Dongbing Lai , ... Kenneth E. White , in Basic and Applied Bone Biology (Second Edition), 2019

Linkage Analysis

Linkage analysis is the classic genetic method. Families with multiple affected members, preferably large pedigrees, are used in linkage analysis. It tests the co-segregation of a chromosome region marked by polymorphic genetic markers with a trait locus. This is realized by utilizing recombination, which is DNA exchange between sister chromatids via crossover during normal meiosis. If a marker is close to a trait locus, the rate of recombination is low, and thus the marker will more likely be co-inherited with the trait locus than a marker farther from the trait locus. Log-likelihood score (LOD score) is calculated to assess the statistical significance of estimated recombination rate. LOD scores ≥3 are considered to be statistically significant. To perform whole genome linkage analysis, hundreds of microsatellite markers (multiallelic markers) or thousands of single-nucleotide polymorphism markers (SNPs, only having two alleles) that are evenly spaced across the entire genome are needed.

There are two major classes of linkage analyses: parametric and nonparametric. Parametric linkage analysis is the traditional method. A disease model such as dominant, additive, and recessive is specified and usually large pedigrees that show clear Mendelian inheritance pattern are analyzed. In nonparametric linkage analysis, the disease model is undefined. This approach is used in analyses of multiple small pedigrees, in which Mendelian inheritance pattern is hard to determine. Regions identified by linkage analysis are usually large with multiple genes included and fine mapping using additional genetic markers is necessary to narrow down the regions that harbor the causal genes.
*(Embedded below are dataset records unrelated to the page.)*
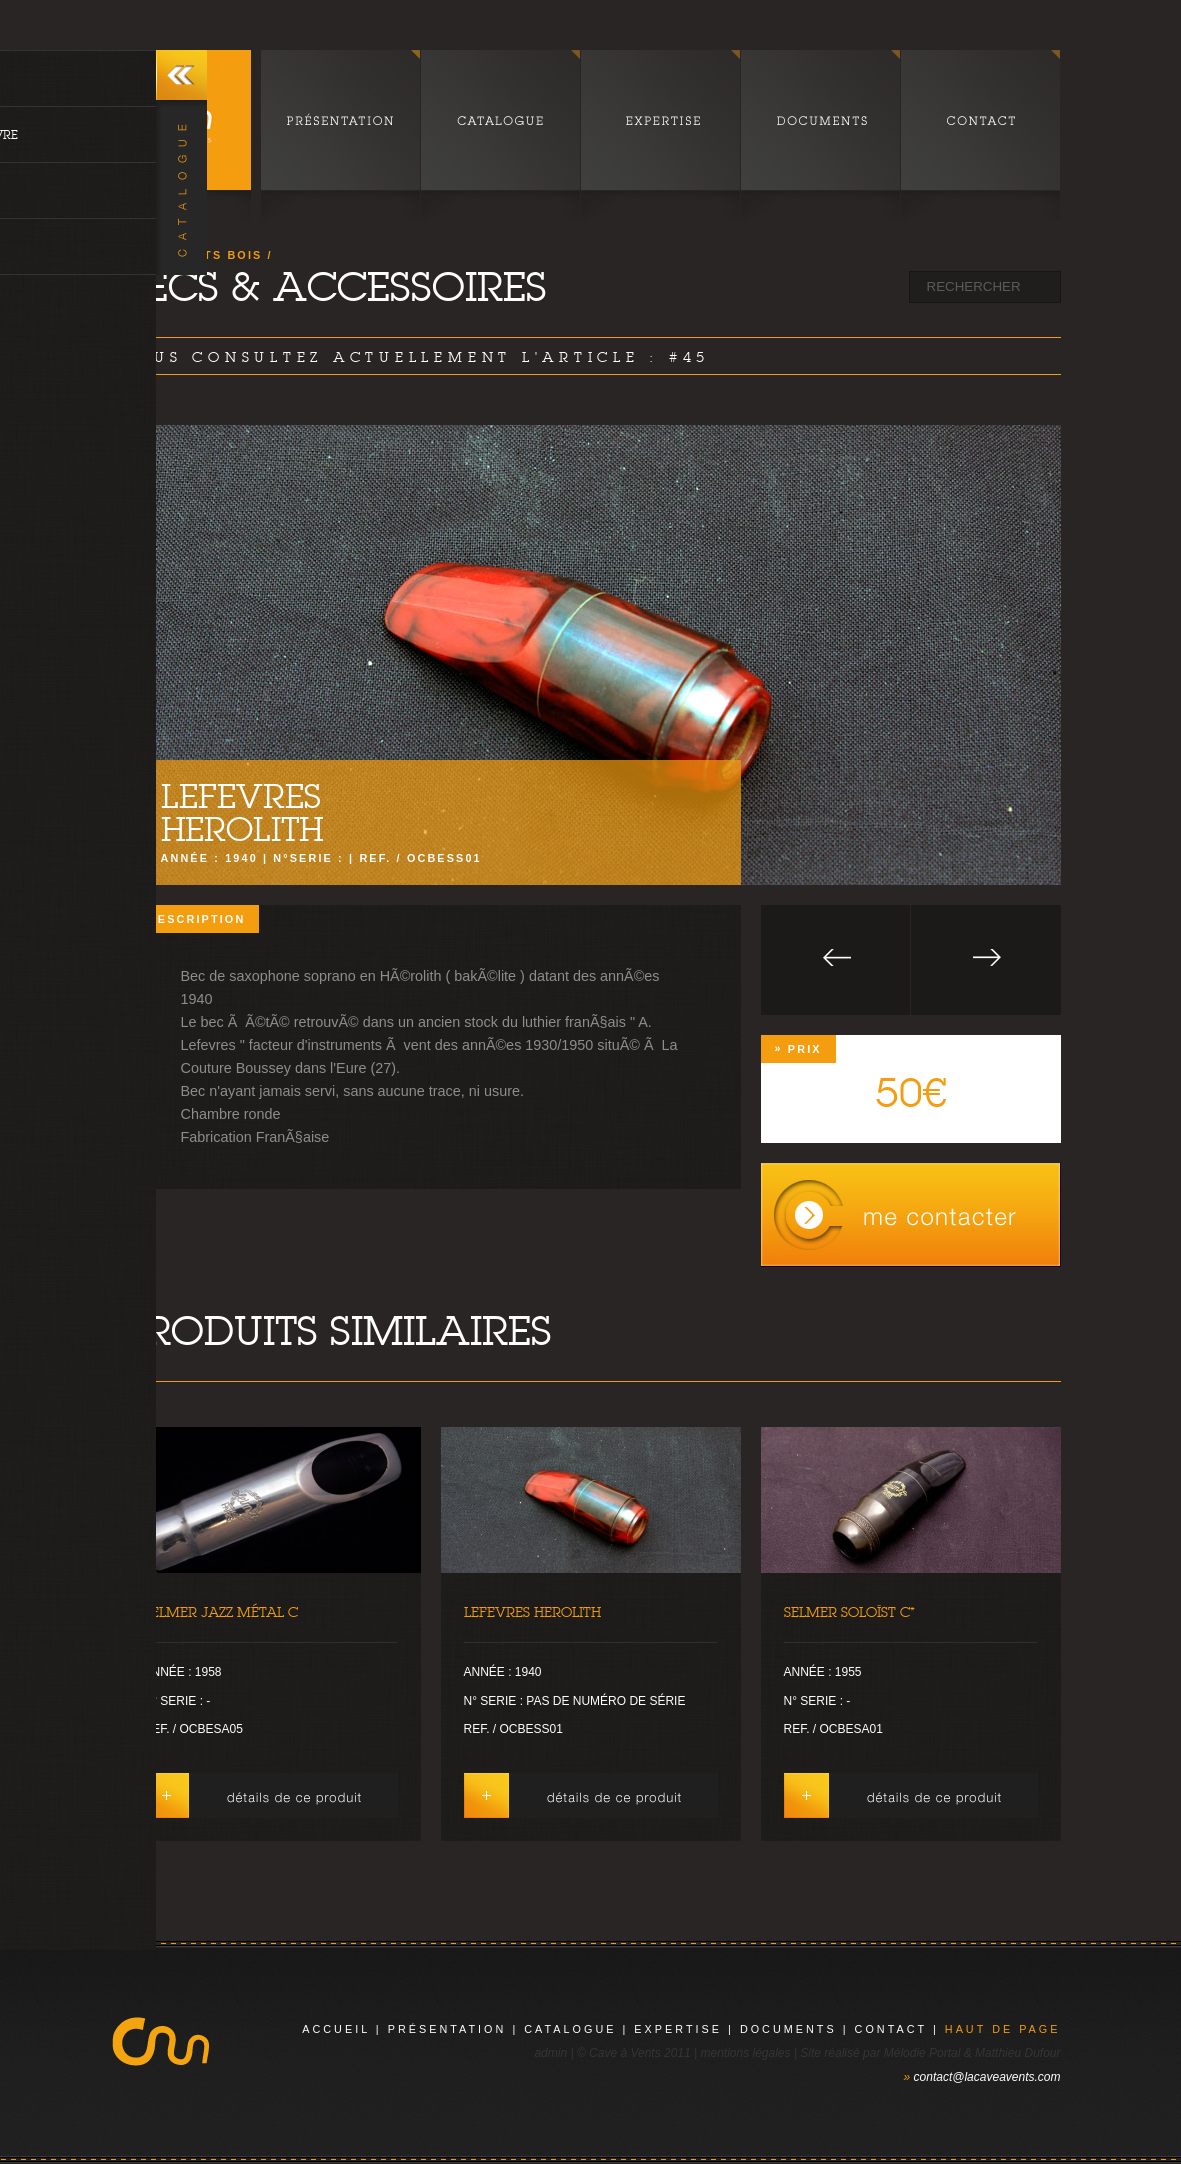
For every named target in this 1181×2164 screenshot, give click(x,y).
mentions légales (745, 2053)
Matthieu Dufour (1017, 2053)
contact (891, 2029)
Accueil (336, 2029)
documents (788, 2029)
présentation (447, 2029)
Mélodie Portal (922, 2053)
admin (550, 2053)
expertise (678, 2029)
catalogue (570, 2029)
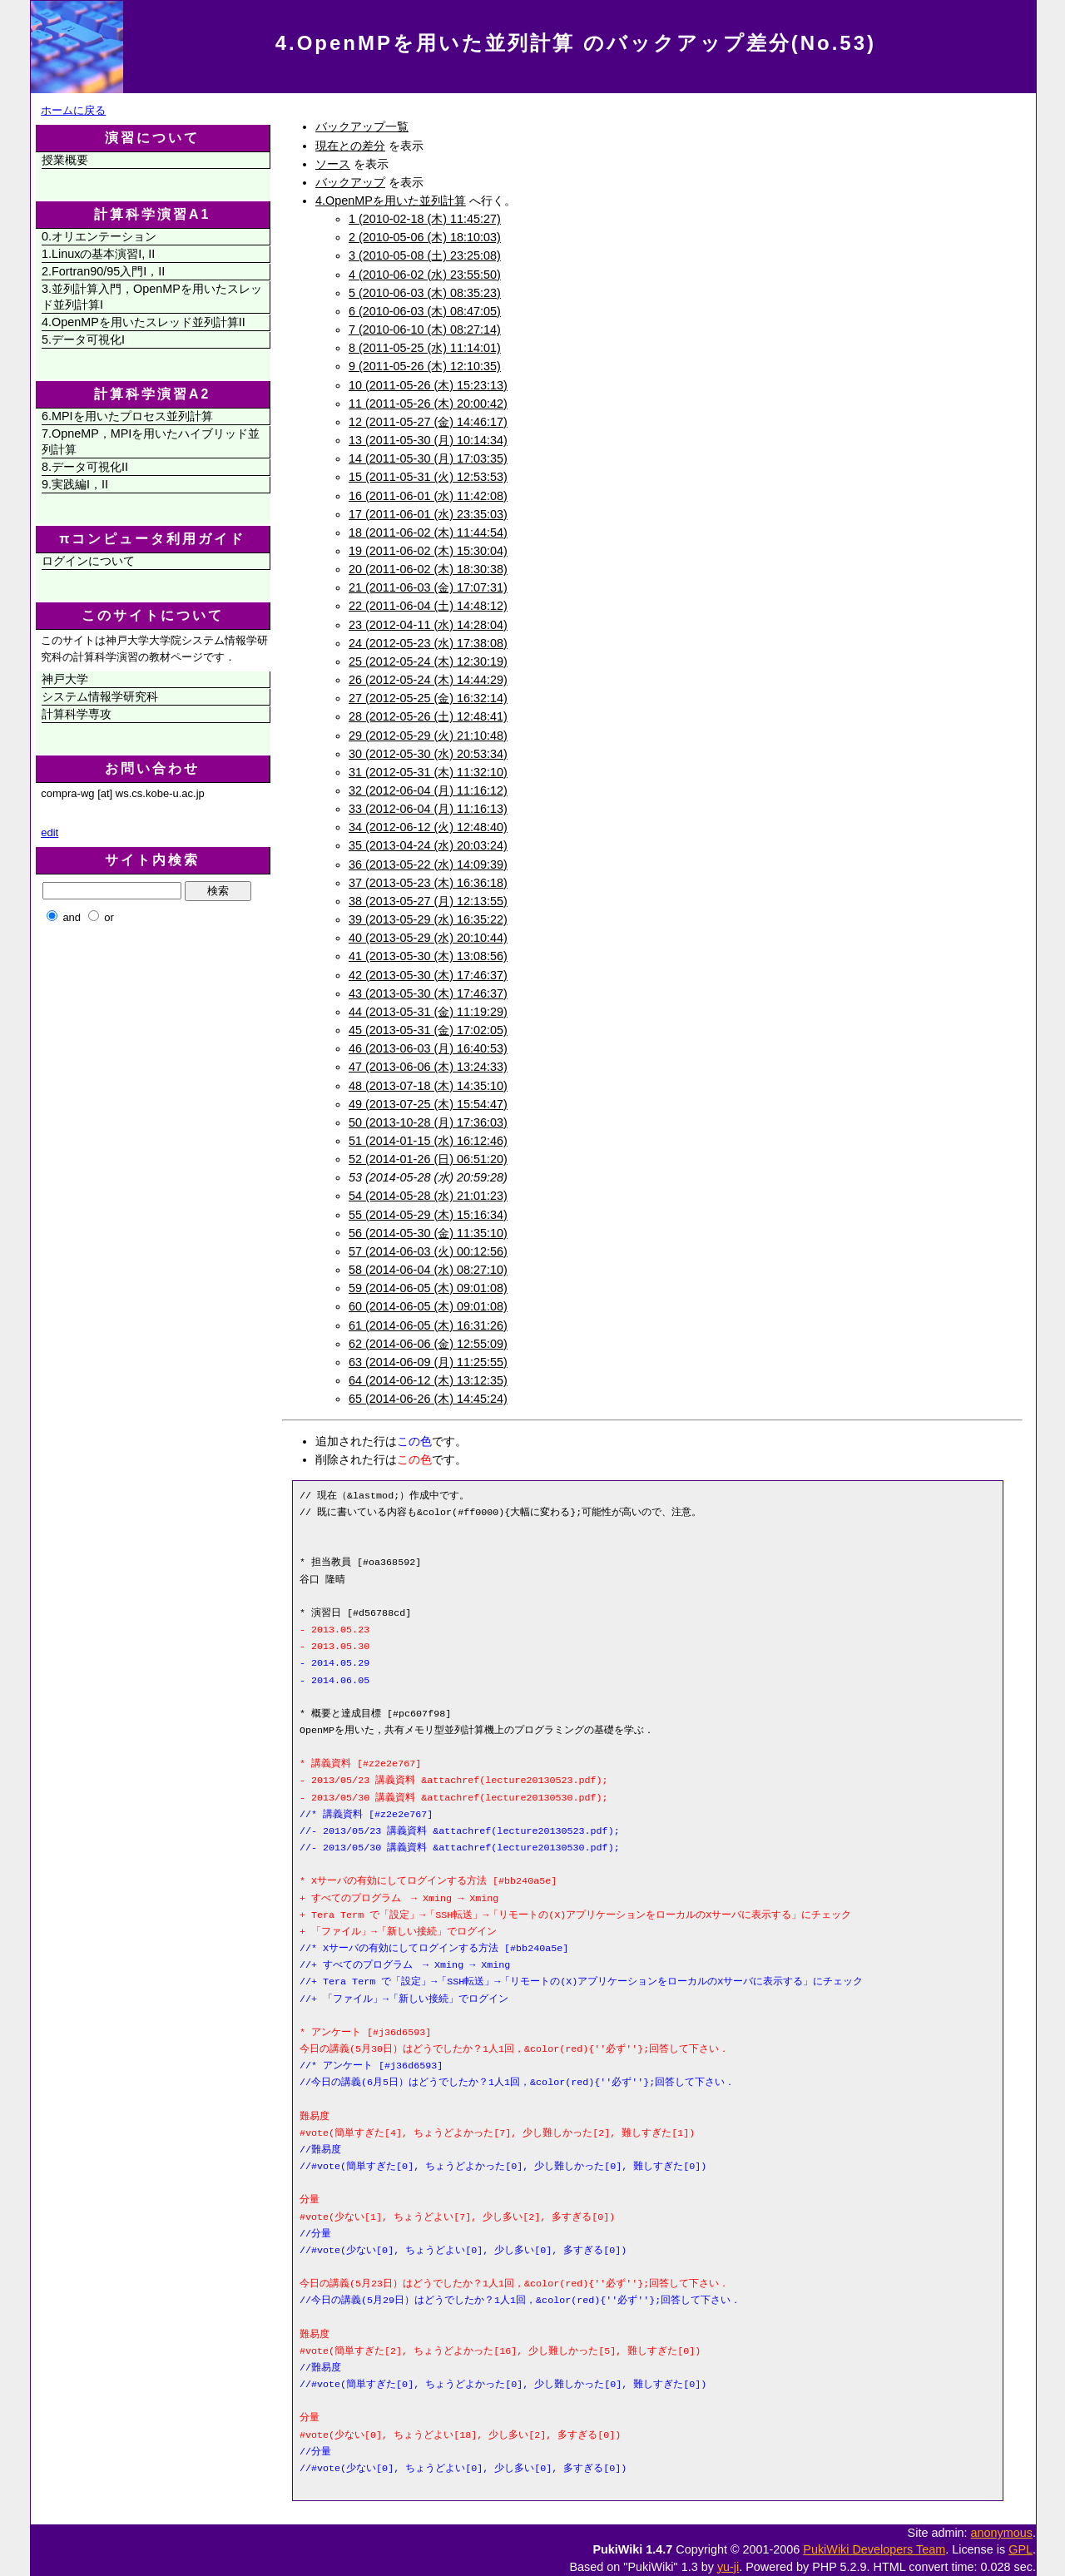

Many genes related to bone phenotypes have been identified using linkage approaches, such as LRP5 for osteoporosis pseudoglioma, SOST for sclerosteosis and van Buchem disease, and BMP2 for osteoporosis. Although the mutation carriers of these genes are rare, these findings helped to identify the pathways that are important to bone phenotypes such as Wnt signaling pathway and shed light on the etiologies of bone disorders. However, in general, linkage analysis is underpowered to detect variants with small effects in common/complex diseases and has not been widely used in the GWAS era (since 2005). Recently, with the reduced cost of sequencing technology, researchers are revisiting linkage approaches to analyze family-based sequence data to identify rare variants linked to the phenotype of interest.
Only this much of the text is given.